Mercoledì, 12 Maggio 2021
La richiesta

Nessun colpevole per l’incidente di Zanardi, ma la famiglia di Alex si oppone all’archiviazione

“Nessun nesso causale tra la condotta” del camionista e “la determinazione del sinistro stradale” in cui rimase ferito l’ex pilota il 19 giugno 2020 in provincia di Siena

Quasi un anno fa, il 19 giugno 2020, l'incidente in Val d'Orcia in cui rimase gravemente ferito il campione Alex Zanardi. Concluse le indagini, la Procura di Siena ha chiesto l’archiviazione per l’unico indagato, il 45enne Marco Ciacci, che si trovava alla guida dell’autocarro contro cui è andato a urtare l’ex pilota e atleta paralimpico mentre con la sua handbike percorreva la strada provinciale 146 nel comune di Pienza all'altezza del km 39+800, nei pressi del bivio per la località Sant'Anna in Camprena, nell'ambito della staffetta di solidarietà 'Obiettivo Tricolore' ideata da atleti disabili.

Incidente Zanardi, la Procura chiede l'archiviazione per il camionista

Al termine delle attività di indagine condotte con la collaborazione dei carabinieri della compagnia di Montepulciano (Siena) e dei risultati delle attività di consulenza tecnica, il procuratore capo Salvatore Vitello ha inoltrato la gip del Tribunale al richiesta di archiviazione del procedimento - Ciacci era indagato per lesioni colpose gravissime - "non ravvisando alcun nesso causale tra la condotta tenuta da Ciacci alla guida dell'autoarticolato e la determinazione del sinistro stradale in seguito al quale Zanardi riportava gravi lesioni". Secondo la Procura, ha spiegato Vitello in un comunicato, "l'autista dell'autocarro viaggiava ad una velocità moderata e comunque ampiamente al di sotto del limite di velocità previsto su quel tratto di strada". Ciacci "reagiva prontamente alla vista del ciclista mettendo in atto una manovra di emergenza (sterzando verso il margine destro della carreggiata) per allontanarsi dalla linea di mezzeria e cercare di evitare l'impatto con l'handbike condotta da Zanardi; impatto che sfortunatamente si verificava interamente all'interno della corsia di pertinenza dell'autoarticolato".

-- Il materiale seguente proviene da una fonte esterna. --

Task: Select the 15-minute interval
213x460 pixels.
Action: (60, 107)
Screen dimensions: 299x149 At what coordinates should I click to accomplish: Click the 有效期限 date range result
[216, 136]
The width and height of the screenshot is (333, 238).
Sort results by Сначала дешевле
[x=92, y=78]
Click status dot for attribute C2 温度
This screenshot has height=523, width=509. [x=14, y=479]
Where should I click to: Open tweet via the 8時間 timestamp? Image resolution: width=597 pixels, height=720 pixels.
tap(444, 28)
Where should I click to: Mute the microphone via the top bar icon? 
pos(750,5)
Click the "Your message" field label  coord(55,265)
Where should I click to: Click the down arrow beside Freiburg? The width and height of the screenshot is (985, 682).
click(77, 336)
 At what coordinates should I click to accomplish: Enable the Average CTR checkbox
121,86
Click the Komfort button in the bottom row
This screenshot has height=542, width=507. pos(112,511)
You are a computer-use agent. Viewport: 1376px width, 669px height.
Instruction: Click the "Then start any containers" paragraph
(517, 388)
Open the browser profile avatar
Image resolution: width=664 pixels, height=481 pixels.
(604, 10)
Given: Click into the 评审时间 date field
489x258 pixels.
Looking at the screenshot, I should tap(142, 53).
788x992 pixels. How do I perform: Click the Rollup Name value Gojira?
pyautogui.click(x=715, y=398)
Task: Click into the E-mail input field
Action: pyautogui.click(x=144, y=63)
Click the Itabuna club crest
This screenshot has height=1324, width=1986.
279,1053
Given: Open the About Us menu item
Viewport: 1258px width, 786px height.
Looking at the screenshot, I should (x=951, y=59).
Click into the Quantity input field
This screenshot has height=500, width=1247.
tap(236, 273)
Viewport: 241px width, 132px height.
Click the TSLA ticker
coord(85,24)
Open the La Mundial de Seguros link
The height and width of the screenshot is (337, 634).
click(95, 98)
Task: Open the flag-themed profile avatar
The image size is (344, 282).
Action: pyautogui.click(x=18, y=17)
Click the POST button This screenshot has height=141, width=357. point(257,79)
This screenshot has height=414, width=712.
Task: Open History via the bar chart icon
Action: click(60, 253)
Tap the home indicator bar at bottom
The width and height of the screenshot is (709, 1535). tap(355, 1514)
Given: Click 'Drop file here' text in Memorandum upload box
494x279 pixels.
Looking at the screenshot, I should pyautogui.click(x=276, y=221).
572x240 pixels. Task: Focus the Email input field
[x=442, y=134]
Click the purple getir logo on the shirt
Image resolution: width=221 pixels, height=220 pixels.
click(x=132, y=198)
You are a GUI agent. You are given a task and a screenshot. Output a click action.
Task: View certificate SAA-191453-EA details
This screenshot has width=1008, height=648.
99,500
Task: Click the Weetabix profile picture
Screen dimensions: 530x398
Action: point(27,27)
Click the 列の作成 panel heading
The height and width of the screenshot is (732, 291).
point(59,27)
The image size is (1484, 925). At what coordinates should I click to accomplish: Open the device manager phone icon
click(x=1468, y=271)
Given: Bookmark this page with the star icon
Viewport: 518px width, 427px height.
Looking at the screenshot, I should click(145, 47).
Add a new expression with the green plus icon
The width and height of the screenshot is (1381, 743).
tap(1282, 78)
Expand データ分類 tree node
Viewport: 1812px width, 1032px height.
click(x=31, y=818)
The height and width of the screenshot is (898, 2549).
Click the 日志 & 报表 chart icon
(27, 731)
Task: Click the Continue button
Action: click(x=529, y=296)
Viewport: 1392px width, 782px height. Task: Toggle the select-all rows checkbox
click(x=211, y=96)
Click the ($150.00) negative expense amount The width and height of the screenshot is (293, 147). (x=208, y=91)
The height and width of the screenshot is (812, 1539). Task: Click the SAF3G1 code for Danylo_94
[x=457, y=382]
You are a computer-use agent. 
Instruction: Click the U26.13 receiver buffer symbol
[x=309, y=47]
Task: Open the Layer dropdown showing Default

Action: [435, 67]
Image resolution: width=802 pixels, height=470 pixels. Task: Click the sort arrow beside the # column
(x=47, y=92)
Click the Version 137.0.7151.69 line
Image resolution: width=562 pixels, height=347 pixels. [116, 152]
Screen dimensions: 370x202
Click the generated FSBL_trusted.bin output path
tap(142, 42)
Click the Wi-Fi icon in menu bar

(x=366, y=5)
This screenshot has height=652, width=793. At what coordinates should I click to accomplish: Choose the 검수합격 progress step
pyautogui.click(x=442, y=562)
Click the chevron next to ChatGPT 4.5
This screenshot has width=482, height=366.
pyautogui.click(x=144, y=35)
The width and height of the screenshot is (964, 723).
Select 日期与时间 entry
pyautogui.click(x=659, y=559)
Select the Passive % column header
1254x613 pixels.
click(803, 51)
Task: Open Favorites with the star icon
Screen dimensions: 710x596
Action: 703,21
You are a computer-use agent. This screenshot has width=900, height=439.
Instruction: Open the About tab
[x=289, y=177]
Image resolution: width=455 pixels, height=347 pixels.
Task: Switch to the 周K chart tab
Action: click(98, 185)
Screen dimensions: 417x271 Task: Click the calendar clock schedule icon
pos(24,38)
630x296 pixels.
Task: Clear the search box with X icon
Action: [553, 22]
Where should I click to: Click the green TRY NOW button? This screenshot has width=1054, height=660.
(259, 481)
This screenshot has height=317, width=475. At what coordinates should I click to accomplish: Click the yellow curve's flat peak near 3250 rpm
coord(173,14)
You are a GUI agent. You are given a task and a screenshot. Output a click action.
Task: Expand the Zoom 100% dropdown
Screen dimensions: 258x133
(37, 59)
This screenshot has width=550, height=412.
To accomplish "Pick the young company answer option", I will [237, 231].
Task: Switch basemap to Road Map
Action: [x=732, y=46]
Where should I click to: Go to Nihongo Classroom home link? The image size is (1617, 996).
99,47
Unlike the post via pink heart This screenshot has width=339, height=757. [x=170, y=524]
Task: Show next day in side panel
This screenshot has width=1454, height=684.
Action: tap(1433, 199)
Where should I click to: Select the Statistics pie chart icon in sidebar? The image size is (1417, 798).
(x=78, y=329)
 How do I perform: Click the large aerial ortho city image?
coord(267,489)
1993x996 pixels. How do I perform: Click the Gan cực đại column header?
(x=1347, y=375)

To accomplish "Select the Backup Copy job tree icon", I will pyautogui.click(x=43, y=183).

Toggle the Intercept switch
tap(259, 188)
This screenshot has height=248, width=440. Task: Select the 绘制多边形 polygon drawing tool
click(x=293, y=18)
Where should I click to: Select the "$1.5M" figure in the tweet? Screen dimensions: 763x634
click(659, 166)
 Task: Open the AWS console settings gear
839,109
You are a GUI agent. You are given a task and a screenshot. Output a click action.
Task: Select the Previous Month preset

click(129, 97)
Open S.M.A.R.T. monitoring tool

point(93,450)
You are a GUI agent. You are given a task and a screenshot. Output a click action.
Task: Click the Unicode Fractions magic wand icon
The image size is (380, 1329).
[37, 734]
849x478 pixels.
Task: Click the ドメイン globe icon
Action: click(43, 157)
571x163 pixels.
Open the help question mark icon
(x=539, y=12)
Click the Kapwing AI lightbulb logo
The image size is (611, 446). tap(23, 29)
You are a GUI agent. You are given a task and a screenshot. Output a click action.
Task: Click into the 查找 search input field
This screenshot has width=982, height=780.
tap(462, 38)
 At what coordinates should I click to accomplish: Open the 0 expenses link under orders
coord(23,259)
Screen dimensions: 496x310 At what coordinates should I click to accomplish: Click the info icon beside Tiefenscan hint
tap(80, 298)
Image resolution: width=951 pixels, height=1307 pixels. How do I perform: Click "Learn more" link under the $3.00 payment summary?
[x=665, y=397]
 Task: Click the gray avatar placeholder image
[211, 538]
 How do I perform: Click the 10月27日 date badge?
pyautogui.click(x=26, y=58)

"Nella suddetta dinamica", secondo la Procura, "non ha avuto efficacia causale la posizione dell'autoarticolato sulla carreggiata ed in particolare la circostanza che poco prima dell'impatto, nell'affrontare la curva a sinistra, Ciacci si fosse spostato più vicino alla linea di mezzeria, calpestandola per metà con le ruote anteriori sinistre e oltrepassandola di pochi centimetri con quelle posteriori; con conseguente esclusione di responsabilità penale colposa in capo all'indagato".

L'opposizione della famiglia dell'atleta paralimpico

La richiesta di archiviazione è stata "ritualmente notificata alla persona offesa", ossia Alex Zanardi, che ha già depositato opposizione all'archiviazione. Sulla base della perizia condotta dal suo consulente di parte, la famiglia di Zanardi attribuisce "una efficacia causale alla condotta del conducente dell'automezzo, sostenendo che il parziale superamento della linea di mezzeria, come sopra indicato, abbia determinato la manovra di sterzo a destra dello Zanardi, da cui conseguiva la perdita di controllo del mezzo". Il fascicolo è stato trasmesso al gip per le determinazioni di competenza e a breve il giudice dovrà decidedere se accogliere la richiesta di archiviazione o rinviare a giudizio Ciacci. Non è escluso che il gip possa chiedere anche nuove indagini e perizie tecniche.